Keep Her for Me
"Eve, maafin aku." ucap Zara untuk ke sekian kalinya malam ini.
Eve bergeming, menunduk di atas bangsal rumah sakit. Kepalanya berdenyut mendengar itu, ditambah hatinya terasa ngilu mengingat apa yang terjadi dua hari lalu. Ia mengeraskan rahangnya, meremas ujung selimut erat-erat.
"Eve, maaf--"
"Pergi Zara." Eve mencela. Ia menatap ke arah pintu dengan sorot mata yang hampir sepenuhnya kosong. "Kak Kyla yang sayang-banget-sama-adiknya itu kelamaan nunggu. Kasihan."
"--Ini salah paham." lanjut Zara bersikukuh. Ia menggoyangkan lengan kanan Eve sambil terisak. Coba meyakinkannya.
"Keluar." kata Eve dingin.
"Eve, aku--"
"Keluar!" Eve menghempaskan tangannya kasar, membuat pegangan tangan Zara terlepas.
Zara menunduk lemas dengan tubuh bergetar karena ucapan Eve. Jantungnya menciut, dadanya terasa sesak, paru-parunya seakan dihimpit oleh dua tembok dengan keras. Seharusnya Zara tahu, dia berada di tengah masalah karena pernyataan bodoh waktu itu.
Akhirnya Zara keluar ruangan dengan diantar kakak Eve. Dia berdiri di ambang pintu, menatap iba pada Zara.
"Maaf, ya." katanya lirih. Berusaha membuat senyum samar.
Zara mengangguk pelan lalu berbalik dan dengan berat hati melangkah pergi. Ia berjalan gontai. Kyla yang melihatnya langsung beranjak dari kursi tunggu saat Zara melewatinya
Kyla mengekor pada adiknya. "Za," panggilnya. Namun adiknya itu tetap bergeming.

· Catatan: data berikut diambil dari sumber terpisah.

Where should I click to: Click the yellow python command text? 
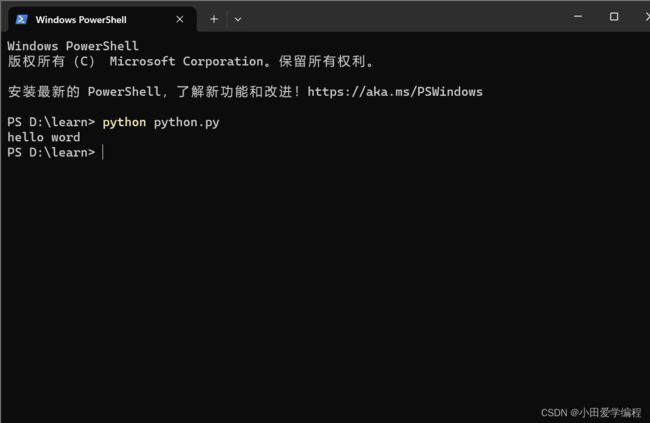point(124,122)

"Zara." Kyla memanggil lagi. Namun tetap tidak ada respon dari Zara. Akhirnya dia menarik lengan adiknya, membuat Zara berbalik dan menatapnya tajam.
"Aku minta maaf," katanya lirih. "maafin aku."
Zara menepis tangan kakaknya. "Puas sekarang? Puas udah hancurin hubungan gue sama Eve? Puas?!" bentaknya, "dan seharusnya, lo minta maaf sama Eve, Kil. Bukan gue. Lo yang bikin dia celaka!"
"Aku ga maksud, Za."
Zara terkekeh pelan tapi sorot matanya menunjukkan kekecewaan yang begitu kentara.
"Lo denger apa kata dokter tadi?" tanyanya, Kyla hanya menunduk sebagai respon. "mata kiri Eve buta karena lo main hakim sendiri! Sekarang, siapa yang mau donorin matanya biar Eve bisa sembuh? Lo? Nggak, 'kan?"
Kyla terdiam. Dia tidak menyangka jika adiknya itu sangat menyayagi Eve. Jauh di dalam lubuk hatinya, ia merasa sakit--sangat sakit. Dia menyayangi Zara, lebih dari rasa sayang seorang kakak untuk adiknya. Namun, kenapa penunjukan rasa sayang itu seolah selalu salah di mata Zara? Padahal dia hanya ingin adiknya hidup bahagia. Karena Kyla sadar, sekeras apapun usahanya untuk mendapatkan Zara, itu hanya sebuah mimpi sebab bagaimanapun juga mereka masih terikat hubungan darah.
Zara menarik nafas panjang lalu dihembuskannya kasar. Dia berbalik, bersiap meninggalkan Kyla, "Gue mau pulang."
Kyla menengadah saat pemikiran gila terlintas di kepalanya.
"Zar," panggilnya, "kamu bakal seneng kalau Eve sembuh? Sekalipun hubungan kalian ngga bisa diperbaiki?"
Zara berhenti melangkah untuk sesaat. Berfikir sebentar lalu kembali berjalan. Sekalipun Zara tidak memberi jawaban, Kyla tahu jawabannya adalah 'iya'.
🍃
Hari itu, hari sebelum Kyla dan Zara berkunjung ke rumah sakit dan menjenguk Eve, dia mendapati adiknya pulang ke rumah dengan keadaan berantakan. Jujur saja, hatinya ngilu melihat hal itu. Lalu, Kyla memutuskan untuk menghampiri adiknya ke kamar.